Philippine lawmakers want to make ghosting illegal

Philippine lawmakers want to make ghosting illegal

If you don’t return to the Philippines, you could soon be breaking the law.

A lawmaker in the country wants to make ghosting an “emotional crime” there, with penalties that may include mandatory community service.

Ghosting, defined as when someone disrupts all forms of online and telephone communication, “can activate the same pathways in the brain as physical pain,” Rep. Arnolfo Teves Jr. wrote in his explanatory note along with the suggestion that was posted on Twitter this week by OneNews.

“The ambiguity of ghosting is that there is no real closure between the parties involved and as such it can be compared to a form of emotional cruelty and should be punished as an emotional offense because of the trauma it causes to the ‘ghosted party’ . ‘” the lawmaker wrote.

Although no penalty is defined in the proposal, Teves told CNN he doesn’t think the penalty “should be severe.

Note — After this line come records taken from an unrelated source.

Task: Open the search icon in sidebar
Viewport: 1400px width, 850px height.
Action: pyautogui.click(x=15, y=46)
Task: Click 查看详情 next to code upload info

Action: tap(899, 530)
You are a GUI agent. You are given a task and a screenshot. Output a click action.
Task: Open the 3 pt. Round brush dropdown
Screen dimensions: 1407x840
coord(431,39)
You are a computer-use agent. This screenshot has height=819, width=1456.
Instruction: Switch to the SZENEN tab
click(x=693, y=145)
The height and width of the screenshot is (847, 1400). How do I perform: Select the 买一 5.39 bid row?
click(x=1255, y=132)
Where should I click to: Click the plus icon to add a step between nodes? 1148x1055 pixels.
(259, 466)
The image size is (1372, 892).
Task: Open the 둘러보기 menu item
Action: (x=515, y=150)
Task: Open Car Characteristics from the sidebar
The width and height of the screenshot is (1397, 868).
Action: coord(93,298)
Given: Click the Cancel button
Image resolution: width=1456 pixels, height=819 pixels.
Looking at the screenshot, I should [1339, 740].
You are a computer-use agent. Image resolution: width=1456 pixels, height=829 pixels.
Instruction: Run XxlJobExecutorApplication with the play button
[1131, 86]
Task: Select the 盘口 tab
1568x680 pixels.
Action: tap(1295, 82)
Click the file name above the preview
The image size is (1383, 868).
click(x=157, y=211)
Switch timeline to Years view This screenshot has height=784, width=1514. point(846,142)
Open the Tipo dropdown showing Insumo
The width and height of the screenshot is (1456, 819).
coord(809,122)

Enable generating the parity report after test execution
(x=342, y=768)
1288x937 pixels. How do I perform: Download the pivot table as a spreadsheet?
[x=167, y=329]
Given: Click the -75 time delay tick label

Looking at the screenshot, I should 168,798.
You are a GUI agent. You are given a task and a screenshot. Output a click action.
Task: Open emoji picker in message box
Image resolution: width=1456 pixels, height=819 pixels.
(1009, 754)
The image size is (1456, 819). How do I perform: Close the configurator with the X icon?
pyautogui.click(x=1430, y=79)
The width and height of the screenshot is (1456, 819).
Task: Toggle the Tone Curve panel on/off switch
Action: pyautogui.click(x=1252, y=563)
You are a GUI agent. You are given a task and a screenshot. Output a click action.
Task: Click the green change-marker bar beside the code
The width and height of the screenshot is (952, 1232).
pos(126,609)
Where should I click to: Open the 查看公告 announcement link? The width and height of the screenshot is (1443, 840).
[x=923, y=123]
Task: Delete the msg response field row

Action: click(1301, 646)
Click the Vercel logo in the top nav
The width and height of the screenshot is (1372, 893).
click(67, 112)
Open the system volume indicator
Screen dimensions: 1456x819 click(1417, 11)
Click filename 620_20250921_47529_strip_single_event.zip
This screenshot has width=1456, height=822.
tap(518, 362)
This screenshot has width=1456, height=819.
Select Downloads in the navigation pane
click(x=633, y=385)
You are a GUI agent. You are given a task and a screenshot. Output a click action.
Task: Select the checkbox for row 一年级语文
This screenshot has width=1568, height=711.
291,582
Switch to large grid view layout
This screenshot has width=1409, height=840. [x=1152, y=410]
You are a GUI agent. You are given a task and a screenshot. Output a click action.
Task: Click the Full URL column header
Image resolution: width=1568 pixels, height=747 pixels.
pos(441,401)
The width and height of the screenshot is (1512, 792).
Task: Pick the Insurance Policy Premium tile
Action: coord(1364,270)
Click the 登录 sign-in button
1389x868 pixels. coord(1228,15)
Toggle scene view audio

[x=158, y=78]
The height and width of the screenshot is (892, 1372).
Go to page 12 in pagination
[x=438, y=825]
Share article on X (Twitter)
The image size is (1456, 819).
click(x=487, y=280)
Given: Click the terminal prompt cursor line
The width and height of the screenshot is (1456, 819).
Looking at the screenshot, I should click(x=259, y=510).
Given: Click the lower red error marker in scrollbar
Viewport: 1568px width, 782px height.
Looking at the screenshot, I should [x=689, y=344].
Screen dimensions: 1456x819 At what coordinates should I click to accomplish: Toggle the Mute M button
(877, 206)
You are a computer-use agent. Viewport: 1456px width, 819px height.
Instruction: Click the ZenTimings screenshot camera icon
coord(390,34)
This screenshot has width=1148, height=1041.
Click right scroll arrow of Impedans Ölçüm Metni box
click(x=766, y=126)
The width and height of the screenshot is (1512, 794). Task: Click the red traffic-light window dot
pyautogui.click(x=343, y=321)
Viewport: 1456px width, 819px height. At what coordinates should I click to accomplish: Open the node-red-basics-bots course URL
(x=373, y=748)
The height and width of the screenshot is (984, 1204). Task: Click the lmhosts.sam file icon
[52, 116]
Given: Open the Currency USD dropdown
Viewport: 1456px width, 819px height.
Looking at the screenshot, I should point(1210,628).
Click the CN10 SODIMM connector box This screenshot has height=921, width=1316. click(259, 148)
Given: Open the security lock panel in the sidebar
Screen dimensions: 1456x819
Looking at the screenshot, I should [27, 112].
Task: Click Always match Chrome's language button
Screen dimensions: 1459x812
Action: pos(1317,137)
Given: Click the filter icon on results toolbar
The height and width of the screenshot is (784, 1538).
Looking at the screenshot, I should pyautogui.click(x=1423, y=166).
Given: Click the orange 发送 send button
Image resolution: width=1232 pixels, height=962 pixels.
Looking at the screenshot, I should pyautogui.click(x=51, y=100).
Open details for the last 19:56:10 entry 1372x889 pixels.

“We can impose a community service penalty if offenders realize ghosting isn’t right,” he said, claiming that ghosting can also affect a worker’s productivity.

ghosting suggestion

Rep. Teves Jr. wrote that ghosting should be considered an “emotional offense.”


ghosting suggestion

The notice included that ghosting could be considered a “form of emotional cruelty” and should be punished as an emotional offense.


ghosting suggestion

One News posted the lawmaker’s reasoning on Twitter.


The offense would only apply if two people are in a “dating relationship” — either living together or “being romantically linked over time and on an ongoing basis throughout the court proceedings of the relationship,” the statement said. Others with ignored text messages would not fall under the proposed ghosting ban.

The law seems unlikely to be passed in a country grappling with more pressing societal issues, prompting critics to call the move a publicity stunt.

“It’s a calculated move to popularize it and be part of the public conversation,” Arjan Aguirre of Ateneo de Manila University told the Washington Post.

The report noted that Teves had recently made a controversial but attention-grabbing push to rename an airport in the country after former despot Ferdinand Marcos.